**THE PROBLEM:**
Scan the listing for the word "logo", and copy out each line where it is found.

**MATERIAL PROVIDED:**

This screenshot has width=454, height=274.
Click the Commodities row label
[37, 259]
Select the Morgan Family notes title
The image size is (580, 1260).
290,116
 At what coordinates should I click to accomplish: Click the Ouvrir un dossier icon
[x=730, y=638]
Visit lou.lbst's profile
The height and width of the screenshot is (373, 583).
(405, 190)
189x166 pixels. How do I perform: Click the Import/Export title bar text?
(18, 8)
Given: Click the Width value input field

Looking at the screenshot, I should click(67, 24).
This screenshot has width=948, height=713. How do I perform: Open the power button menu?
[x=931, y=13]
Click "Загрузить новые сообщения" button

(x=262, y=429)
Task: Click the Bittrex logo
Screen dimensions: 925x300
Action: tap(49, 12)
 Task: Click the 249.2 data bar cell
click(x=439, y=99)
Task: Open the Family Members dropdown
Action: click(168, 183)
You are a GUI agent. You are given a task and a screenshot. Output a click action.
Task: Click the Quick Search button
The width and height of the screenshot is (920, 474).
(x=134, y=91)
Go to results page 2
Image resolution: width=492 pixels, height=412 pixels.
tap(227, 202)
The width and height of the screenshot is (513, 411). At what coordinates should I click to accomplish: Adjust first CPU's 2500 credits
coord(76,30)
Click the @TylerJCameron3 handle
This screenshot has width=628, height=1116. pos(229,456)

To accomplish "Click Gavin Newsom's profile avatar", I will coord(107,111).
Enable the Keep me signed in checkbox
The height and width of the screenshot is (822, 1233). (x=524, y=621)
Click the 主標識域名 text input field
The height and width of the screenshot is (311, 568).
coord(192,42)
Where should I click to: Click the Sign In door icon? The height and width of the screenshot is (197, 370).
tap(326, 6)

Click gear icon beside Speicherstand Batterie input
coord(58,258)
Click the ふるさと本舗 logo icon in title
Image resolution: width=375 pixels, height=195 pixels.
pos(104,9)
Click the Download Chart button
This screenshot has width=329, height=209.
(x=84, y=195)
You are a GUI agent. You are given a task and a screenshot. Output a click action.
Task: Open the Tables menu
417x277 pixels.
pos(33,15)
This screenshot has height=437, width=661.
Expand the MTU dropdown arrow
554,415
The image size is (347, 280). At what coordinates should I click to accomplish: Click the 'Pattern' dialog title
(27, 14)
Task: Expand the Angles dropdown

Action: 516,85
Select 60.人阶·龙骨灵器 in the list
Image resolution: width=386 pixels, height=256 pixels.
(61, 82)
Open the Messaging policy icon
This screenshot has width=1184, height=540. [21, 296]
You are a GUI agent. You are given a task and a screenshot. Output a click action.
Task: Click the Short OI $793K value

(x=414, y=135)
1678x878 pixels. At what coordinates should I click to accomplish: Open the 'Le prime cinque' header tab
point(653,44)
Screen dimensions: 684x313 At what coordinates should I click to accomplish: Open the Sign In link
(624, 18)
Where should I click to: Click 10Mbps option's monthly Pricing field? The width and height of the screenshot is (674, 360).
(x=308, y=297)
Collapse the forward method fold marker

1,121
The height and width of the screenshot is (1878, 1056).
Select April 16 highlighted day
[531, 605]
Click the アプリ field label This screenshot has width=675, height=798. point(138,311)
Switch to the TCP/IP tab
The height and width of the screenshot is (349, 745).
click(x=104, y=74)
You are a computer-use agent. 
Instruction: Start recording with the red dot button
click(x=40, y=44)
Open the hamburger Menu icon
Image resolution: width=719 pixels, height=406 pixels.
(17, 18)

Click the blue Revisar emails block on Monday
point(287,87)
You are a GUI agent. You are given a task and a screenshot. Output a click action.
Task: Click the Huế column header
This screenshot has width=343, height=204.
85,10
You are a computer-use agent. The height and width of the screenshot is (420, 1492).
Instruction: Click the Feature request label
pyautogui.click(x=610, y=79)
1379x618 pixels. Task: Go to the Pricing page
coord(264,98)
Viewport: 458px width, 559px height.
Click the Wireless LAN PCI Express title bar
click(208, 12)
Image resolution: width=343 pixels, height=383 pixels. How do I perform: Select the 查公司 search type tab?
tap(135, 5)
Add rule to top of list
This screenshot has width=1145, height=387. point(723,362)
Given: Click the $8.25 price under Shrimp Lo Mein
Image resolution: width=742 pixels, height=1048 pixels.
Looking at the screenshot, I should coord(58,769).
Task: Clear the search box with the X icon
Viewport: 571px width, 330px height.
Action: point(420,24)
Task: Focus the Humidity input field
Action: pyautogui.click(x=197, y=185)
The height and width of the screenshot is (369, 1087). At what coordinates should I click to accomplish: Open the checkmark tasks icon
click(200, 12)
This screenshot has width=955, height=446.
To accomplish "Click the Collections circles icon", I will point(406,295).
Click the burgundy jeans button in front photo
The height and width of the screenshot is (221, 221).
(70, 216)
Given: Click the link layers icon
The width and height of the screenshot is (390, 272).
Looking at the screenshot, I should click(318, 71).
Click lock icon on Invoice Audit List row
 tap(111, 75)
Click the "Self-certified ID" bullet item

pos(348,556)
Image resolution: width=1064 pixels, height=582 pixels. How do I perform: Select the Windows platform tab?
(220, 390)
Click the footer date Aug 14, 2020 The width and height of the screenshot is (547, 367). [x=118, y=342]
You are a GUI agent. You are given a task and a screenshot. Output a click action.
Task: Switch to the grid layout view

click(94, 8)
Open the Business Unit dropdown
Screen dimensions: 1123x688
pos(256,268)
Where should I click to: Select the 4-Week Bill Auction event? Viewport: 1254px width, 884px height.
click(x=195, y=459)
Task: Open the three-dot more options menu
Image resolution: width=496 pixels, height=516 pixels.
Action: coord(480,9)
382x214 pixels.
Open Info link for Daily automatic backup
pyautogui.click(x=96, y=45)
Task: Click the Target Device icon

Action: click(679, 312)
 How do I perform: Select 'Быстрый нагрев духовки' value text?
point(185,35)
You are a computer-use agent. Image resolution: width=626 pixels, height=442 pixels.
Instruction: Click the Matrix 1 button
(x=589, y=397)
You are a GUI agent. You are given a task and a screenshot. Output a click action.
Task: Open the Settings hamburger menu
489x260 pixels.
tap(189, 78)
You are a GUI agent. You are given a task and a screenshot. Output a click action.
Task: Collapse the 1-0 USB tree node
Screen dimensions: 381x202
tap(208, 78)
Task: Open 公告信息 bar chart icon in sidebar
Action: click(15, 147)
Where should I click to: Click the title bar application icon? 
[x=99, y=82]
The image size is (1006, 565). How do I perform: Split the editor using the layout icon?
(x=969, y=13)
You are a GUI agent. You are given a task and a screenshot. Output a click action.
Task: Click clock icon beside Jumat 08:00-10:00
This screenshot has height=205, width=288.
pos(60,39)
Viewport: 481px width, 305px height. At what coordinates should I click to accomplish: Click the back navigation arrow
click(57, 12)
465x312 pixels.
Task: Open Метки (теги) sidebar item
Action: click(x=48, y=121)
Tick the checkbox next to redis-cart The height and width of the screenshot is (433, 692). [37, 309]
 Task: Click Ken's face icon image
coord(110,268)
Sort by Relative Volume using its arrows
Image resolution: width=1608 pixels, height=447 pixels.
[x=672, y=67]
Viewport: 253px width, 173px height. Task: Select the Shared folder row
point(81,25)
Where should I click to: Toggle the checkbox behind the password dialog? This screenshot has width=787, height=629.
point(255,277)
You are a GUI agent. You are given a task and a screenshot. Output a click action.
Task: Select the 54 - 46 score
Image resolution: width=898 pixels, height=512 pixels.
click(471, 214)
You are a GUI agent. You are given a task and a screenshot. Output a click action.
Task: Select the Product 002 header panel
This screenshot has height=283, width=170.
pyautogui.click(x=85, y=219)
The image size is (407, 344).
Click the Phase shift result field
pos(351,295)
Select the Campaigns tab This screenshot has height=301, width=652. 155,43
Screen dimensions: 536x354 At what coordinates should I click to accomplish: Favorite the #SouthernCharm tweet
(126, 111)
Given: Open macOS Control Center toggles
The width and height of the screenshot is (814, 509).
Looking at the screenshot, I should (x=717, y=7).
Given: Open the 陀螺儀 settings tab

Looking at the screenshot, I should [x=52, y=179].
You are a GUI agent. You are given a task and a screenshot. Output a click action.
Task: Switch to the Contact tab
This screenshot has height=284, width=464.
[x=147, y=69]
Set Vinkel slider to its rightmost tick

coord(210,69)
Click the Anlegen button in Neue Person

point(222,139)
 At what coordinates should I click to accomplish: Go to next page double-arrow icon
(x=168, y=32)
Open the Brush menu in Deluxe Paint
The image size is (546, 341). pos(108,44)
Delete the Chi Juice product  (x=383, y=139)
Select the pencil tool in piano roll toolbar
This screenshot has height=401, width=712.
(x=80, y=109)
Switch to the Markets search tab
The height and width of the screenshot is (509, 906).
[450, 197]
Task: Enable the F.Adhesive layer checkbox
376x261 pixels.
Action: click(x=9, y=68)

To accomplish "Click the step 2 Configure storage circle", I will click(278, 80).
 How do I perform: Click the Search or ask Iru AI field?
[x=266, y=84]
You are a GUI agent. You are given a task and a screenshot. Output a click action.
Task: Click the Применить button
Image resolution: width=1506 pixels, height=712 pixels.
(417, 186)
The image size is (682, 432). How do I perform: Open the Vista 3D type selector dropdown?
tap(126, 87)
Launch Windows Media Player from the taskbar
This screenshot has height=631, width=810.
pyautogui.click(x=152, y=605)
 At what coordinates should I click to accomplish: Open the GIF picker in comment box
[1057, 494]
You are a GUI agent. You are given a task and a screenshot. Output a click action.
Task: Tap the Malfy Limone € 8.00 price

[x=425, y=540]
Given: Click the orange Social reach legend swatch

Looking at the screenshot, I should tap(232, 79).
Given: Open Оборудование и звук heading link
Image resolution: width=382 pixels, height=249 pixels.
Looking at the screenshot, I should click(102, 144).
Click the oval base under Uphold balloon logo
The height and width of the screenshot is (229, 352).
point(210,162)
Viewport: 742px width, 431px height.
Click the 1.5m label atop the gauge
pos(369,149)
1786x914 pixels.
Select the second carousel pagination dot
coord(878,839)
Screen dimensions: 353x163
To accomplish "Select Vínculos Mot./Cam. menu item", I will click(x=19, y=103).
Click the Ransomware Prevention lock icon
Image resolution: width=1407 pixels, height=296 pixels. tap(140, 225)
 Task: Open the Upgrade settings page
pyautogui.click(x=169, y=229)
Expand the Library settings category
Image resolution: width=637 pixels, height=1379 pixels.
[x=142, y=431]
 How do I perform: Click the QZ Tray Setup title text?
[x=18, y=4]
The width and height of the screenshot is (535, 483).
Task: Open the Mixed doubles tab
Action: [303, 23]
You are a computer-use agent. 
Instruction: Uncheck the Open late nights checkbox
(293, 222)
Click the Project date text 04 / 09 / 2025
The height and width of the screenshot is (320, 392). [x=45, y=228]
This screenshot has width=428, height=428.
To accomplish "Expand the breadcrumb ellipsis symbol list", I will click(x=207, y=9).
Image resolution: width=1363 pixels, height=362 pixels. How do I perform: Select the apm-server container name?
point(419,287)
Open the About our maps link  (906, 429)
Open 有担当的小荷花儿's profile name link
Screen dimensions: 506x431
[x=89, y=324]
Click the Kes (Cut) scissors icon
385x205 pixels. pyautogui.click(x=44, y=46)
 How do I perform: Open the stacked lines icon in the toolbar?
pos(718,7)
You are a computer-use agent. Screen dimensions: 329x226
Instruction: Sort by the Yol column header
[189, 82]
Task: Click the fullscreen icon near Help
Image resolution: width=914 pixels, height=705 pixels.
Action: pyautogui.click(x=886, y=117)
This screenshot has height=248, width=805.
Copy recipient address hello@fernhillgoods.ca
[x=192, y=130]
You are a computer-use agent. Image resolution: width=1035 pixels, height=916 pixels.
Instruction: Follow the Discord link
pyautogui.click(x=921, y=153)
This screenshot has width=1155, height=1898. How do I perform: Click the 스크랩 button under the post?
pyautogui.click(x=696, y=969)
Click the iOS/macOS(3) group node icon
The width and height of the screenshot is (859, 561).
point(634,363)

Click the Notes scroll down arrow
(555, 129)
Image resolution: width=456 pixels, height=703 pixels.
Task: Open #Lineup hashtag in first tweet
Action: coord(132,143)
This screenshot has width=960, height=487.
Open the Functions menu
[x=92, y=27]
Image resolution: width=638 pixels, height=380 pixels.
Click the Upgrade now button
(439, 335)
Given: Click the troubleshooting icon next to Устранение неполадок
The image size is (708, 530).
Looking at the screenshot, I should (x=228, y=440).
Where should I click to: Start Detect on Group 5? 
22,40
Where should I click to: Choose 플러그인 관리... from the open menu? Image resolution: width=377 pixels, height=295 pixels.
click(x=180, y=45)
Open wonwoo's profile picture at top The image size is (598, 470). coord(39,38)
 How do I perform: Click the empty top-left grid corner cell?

**RESULT OF THIS EXERCISE:**
Task: Click the Bittrex logo
Click the ふるさと本舗 logo icon in title
Click the oval base under Uphold balloon logo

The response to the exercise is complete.